O artigo “Arte contemporânea e o retorno da história na obra de Francisco Tropa,” de Neide Marcondes & Nara M. Martins (Brasil), apresenta as instalações com objetos encontrados nas Termas Medicinais Romanas de Chaves, Portugal, propostas por Francisco Tropa (n. 1968, Lisboa, Portugal). Trata-se da instalação “O Pirgo de Chaves.” O “pirgo” é uma pequena peça em forma de torre concebida para lançar dados e permitir o resultado mais aleatório: explora-se o jogo, o tempo, e a morte.
Paulo César Ribeiro Gomes (Porto Alegre, Rio Grande do Sul, Brasil), no artigo “O princípio da arte de Marinês Busetti,” aborda a obra de xilogravura abstrata de Marinês Busetti (n. 1958, Farroupilha, Rio Grande do Sul, Brasil). São extensas provas abstractas de composição geométrica e fractal, explorando a monotipia e absorvendo a materialidade dos instrumentos e suportes numa poética das substâncias.

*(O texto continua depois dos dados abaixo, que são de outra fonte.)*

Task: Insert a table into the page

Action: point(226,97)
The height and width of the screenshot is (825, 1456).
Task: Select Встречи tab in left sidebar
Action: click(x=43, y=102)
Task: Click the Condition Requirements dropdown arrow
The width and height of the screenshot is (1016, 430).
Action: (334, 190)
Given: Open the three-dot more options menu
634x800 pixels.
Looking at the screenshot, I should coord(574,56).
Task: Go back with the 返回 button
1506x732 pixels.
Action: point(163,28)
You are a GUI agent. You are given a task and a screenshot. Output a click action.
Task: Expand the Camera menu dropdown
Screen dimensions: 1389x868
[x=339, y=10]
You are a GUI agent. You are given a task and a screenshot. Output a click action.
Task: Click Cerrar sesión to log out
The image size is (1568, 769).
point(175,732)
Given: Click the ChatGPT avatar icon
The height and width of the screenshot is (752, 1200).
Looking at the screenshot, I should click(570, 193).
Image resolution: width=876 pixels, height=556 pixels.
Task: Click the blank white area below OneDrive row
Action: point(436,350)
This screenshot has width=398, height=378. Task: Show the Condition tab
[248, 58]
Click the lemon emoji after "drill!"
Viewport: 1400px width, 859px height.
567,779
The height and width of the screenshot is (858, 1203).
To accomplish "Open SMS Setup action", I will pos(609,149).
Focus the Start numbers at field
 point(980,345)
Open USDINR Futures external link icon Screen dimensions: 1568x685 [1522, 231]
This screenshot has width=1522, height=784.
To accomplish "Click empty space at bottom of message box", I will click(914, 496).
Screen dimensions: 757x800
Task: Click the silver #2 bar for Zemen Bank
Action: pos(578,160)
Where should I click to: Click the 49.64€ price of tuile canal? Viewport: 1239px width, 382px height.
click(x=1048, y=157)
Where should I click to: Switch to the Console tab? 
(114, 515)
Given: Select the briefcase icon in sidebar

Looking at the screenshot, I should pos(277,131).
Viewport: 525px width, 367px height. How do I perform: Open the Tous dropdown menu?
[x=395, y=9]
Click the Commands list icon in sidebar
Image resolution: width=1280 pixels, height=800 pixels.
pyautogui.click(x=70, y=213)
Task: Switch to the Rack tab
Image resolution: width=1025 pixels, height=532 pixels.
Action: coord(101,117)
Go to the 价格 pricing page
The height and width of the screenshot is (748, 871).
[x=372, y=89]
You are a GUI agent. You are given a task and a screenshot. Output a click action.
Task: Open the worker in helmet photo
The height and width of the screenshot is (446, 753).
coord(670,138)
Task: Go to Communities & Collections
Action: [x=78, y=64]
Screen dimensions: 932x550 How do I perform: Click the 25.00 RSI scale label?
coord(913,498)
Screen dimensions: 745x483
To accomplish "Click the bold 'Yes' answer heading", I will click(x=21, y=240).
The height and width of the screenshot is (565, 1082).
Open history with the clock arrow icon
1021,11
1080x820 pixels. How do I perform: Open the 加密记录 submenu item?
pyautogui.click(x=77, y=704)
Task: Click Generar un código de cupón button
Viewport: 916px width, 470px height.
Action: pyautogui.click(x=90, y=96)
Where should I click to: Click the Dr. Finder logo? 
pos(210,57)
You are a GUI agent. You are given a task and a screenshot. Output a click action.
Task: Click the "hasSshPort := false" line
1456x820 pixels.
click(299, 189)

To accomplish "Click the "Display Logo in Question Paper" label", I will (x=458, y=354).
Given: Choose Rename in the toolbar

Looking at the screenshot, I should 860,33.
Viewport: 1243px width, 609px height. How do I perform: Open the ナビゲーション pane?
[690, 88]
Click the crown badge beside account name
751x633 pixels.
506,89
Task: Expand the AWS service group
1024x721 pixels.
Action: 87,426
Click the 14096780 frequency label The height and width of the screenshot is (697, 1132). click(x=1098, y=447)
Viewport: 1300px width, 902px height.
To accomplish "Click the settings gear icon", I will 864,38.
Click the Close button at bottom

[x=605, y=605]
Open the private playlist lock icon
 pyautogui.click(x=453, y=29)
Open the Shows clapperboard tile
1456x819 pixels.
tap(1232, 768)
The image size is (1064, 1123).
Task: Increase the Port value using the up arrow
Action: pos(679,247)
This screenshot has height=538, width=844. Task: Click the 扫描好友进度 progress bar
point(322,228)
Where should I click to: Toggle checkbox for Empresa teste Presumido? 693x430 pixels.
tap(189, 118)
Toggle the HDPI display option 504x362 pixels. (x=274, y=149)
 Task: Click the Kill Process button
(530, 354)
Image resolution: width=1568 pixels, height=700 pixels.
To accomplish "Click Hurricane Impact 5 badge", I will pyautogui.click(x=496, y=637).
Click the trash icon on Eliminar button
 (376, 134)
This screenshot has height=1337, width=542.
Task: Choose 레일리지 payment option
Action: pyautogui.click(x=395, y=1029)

O artigo “Constelacional, Portátil y Componible: el proceso creativo de Juan Fernando de Laiglesia, de la teoría a la praxis, y viceversa,” de Sara Fuentes Cid & Olalla Cortizas Varela (Espanha), introduz as intervenções plásticas de Juan Fernando de Laiglesia (n. Madrid, 1946) artista, Licenciado en Bellas Artes y Doctor en Filosofía pela Universidad Complutense de Madrid e autor de livros tão importantes como Teoría bruta de la forma frágil (1998), Máquina para dibujar metáforas (2003) y La desaparición del fetiche entre otras cosas (2008). Explora-se a obra de Laiglesia segundo os três eixos em que se desenvolve: o constelacional, o portátil e o componível, e compreende-se a sua essência demonstrativa, um gerúndio auto demonstrativo no seu fazer-se, sendo o seu processo aquilo que conduz o visível.
Jon Martín Colorado (Espanha), no artigo “Movimiento quieto: la pintura de Joseba Eskubi,” apresenta as pinturas efusivas de Joseba Eskubi (n. 1967, Bilbao, Espanha), autor que provoca uma nova relação com um problema referencial: o tema. De modo táctil, intuitivo, textural e substantivo, as matérias são apresentadas de modo untuoso e definido numa abstração surpreendente: pura tinta presente que se representa a si mesma numa ilusão continuada e infinita, acompanhada de uma amnésia figurativa que devora a sua convenção genérica.
3. Convocatória para novos conhecimentos
Destes contributos poderei assinalar a atenção prestada ao outro, um artista companheiro de profissão, que constitui o cerne do desafio da revista Estúdio: despoletar a vontade de conhecer e partilhar, no círculo desenhado pela experiência relacional, por vezes próxima, por vezes apenas intelectual, mas decerto uma escolha reveladora de um descentramento, que neste projeto de afinidades é central: um discurso que convoca discursos, numa lógica totalizante de resistências, para promover novos conhecimentos.